The standardized test, which has been used for nearly a century and is mainly taken by students planning to go to college, is undergoing some major changes this year, switching to a digital format, and perhaps leaving students more nervous about the exam than ever before.

For its part, the Uniondale school district is assuring students that it is doing everything in its power to prepare them for the changes and will provide them with the tools they need to succeed.


“Our school district is working to ensure that our students are ready for the new digital SAT,” Superintendent Monique Darrisaw-Akil said. “Our students are familiar with taking tests online already, and we are leveraging the technology in our classrooms, and our counselors are conducting push-in lessons on the new SAT format.”

Darrisaw-Akil explained that the district’s curriculum directors will train Uniondale teachers on the new format so they can incorporate the strategies in their classrooms, and offer students online review classes.

Aside from the fact that pencils and paper will be a thing of the past, the new format comes with other changes. The exam will now have only two sections instead of three; it will be an hour shorter; the use of calculators will be allowed throughout the math section; and the test will use computerized adaptive testing, or CAT, technology to adapt the questions in real time, assessing each student’s abilities and providing more or less difficult questions based on their performance.

Students will also get the results much more quickly than in the past, when they waited two weeks to a month for their scores.

“We are still developing strategies to ensure that our students are successful on the new SAT, but we are starting with teacher and staff training so they can integrate those strategies in our daily classroom instruction,” Darrisaw-Akil said, adding that she believes faster turnaround times will allow students to sign up for additional resources if they want to improve their scores.

The PSATs are already reflecting the changes, with districts across Nassau County using practice tests to become accustomed to the new exams.

“It was a shorter test, which was good for the kids,” Richard Schaffer, principal of East Rockaway High School, said. “I think they’re more used to digital platforms for testing now, so it’s not totally brand new.”

The SAT has historically been administered on weekends, so as not to interfere with the regular school day. But the College Board, which creates and distributes the exams, is now requiring schools that host the tests on weekends to be designated “national” testing sites, meaning that any student, from any district, can sign up to take the test at that school alongside its students.

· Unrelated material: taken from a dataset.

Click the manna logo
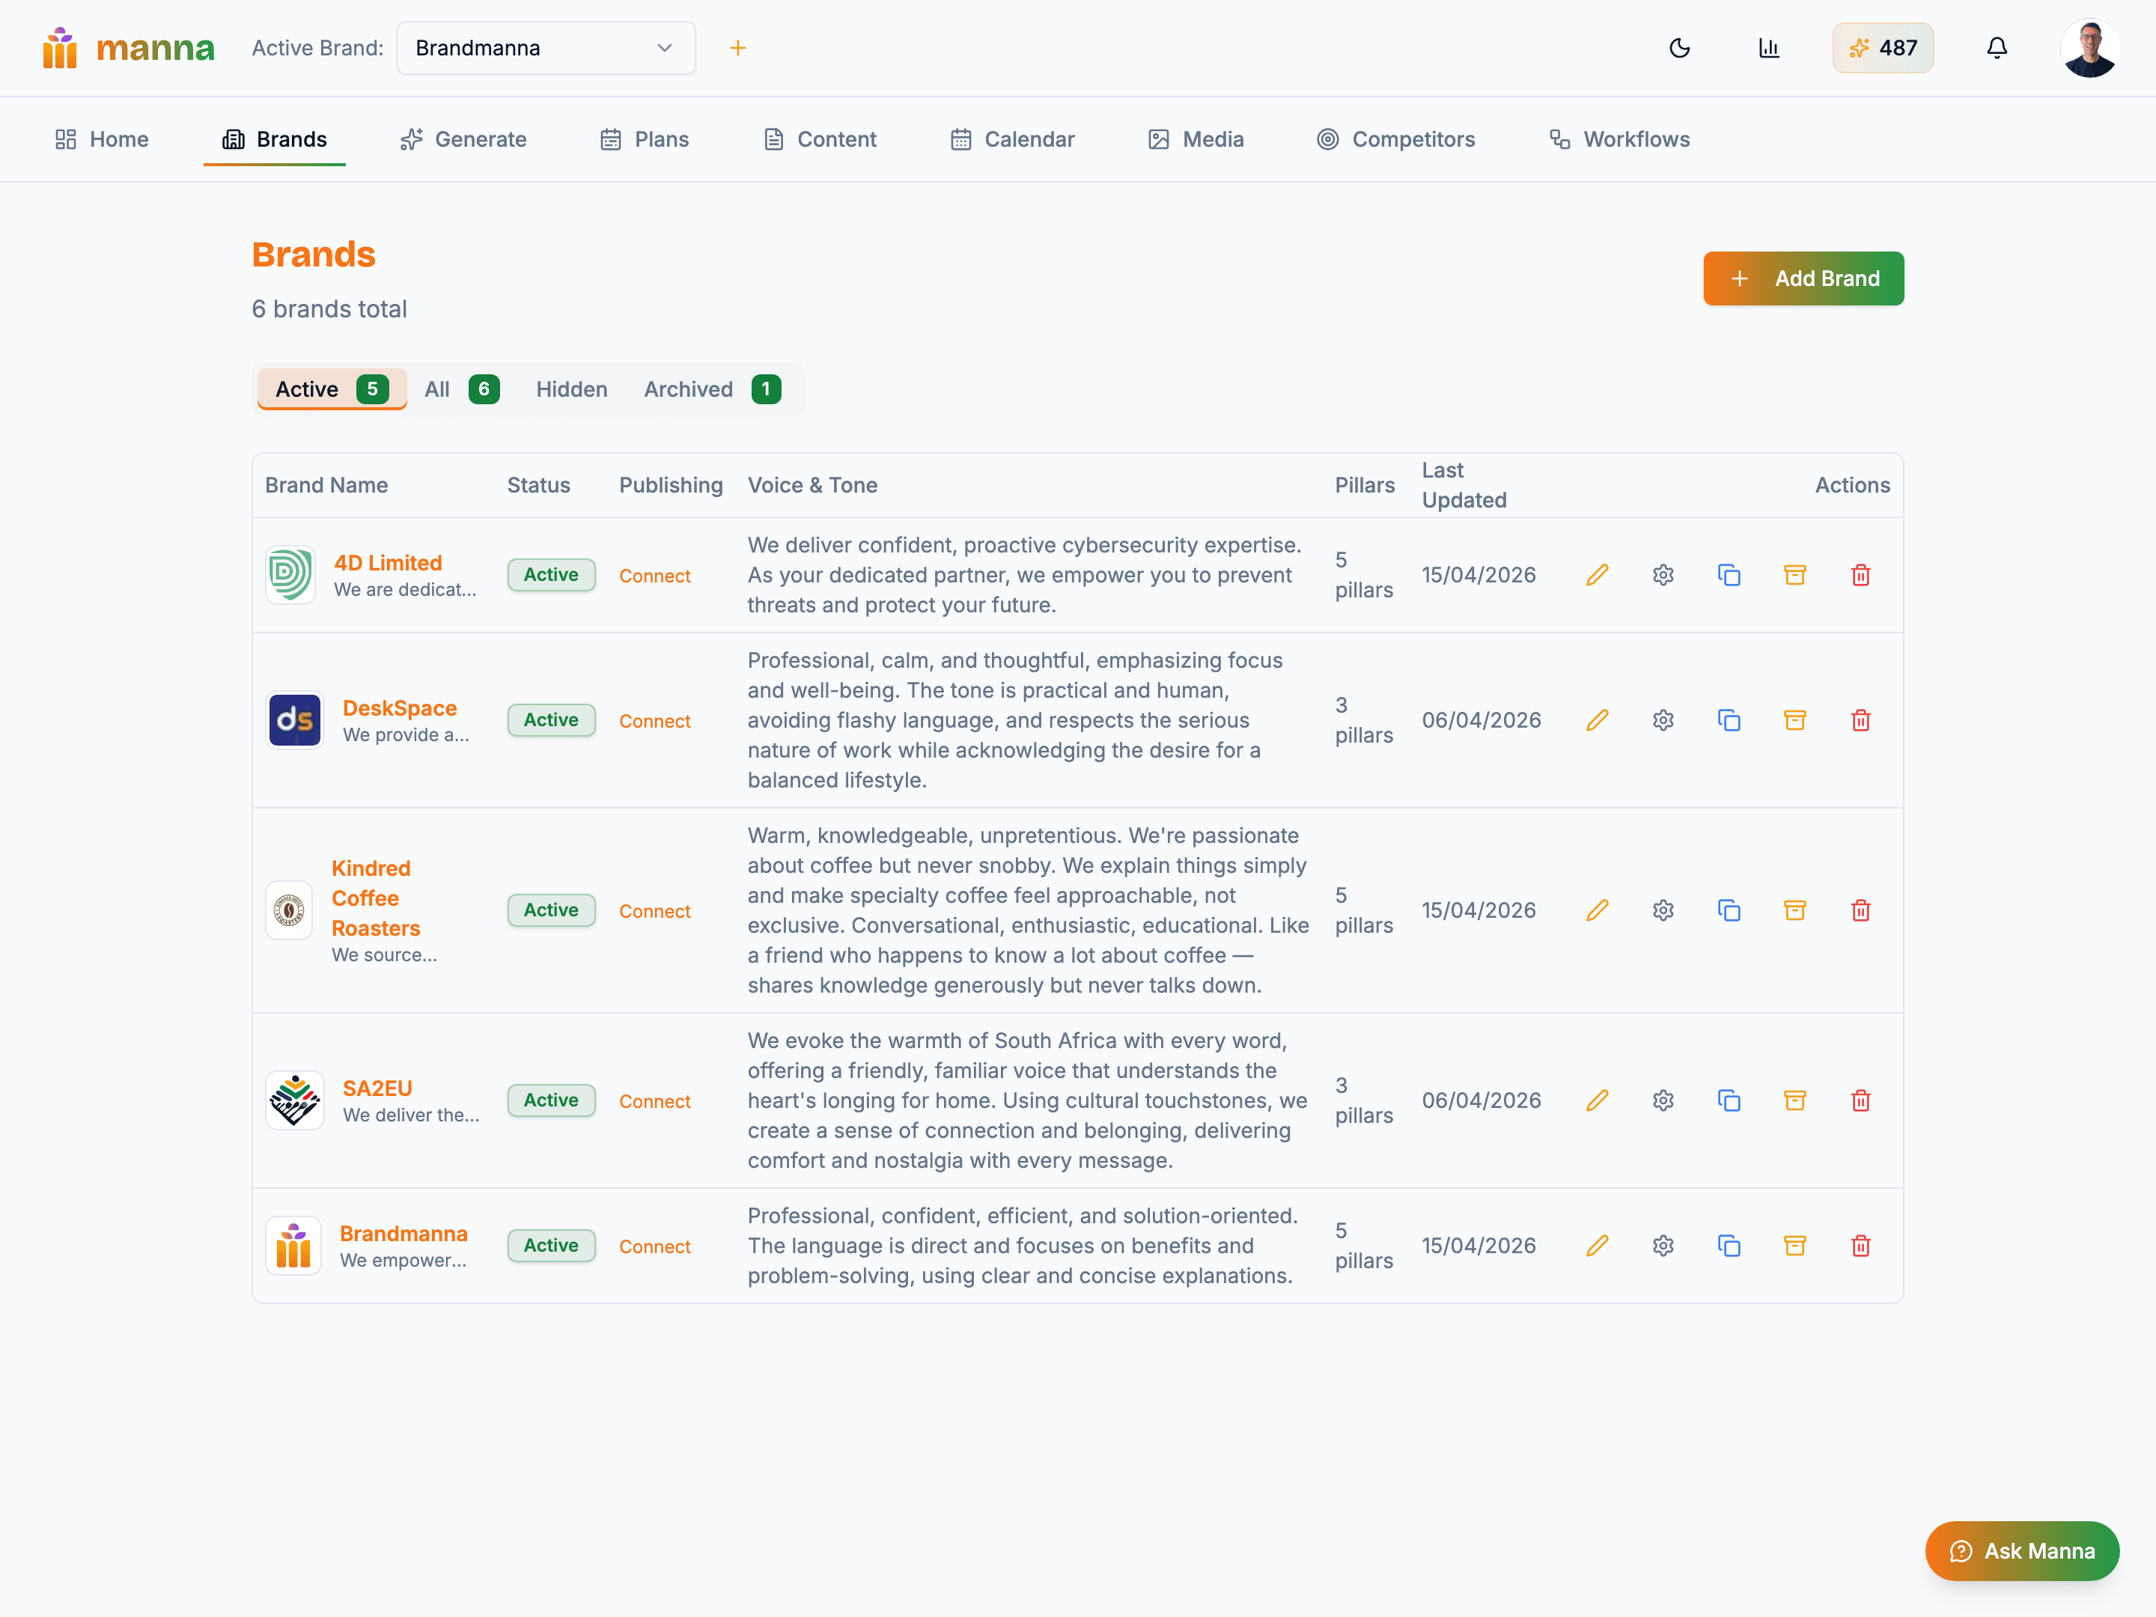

Matthew Sarosy, principal of Lynbrook High School, expressed his frustration with this specific change, saying that it “creates an incredible disruption to the academic process.”

“So what the College Board is forcing us to do is to bring the tests in during the week — because if you do it during the week, then you can test only your own students,” Sarosy added. “We did that for the PSATs, and it created an incredible amount of interruption to instruction.”

Overall, however, the consensus on the new format among school administrators across the county appears mostly positive, and districts are working to make sure their students aren’t just ready for the digital exam, but prepared to knock it out the park.

“Our district has invested in expanding college access to students by creating a College and Career Center to support students and their families through all aspects of the college application process,” Darrisaw-Akil said. “We are committed to ensuring that all students — but particularly our first-generation college students — are well informed and equipped to navigate the college process and new testing format.”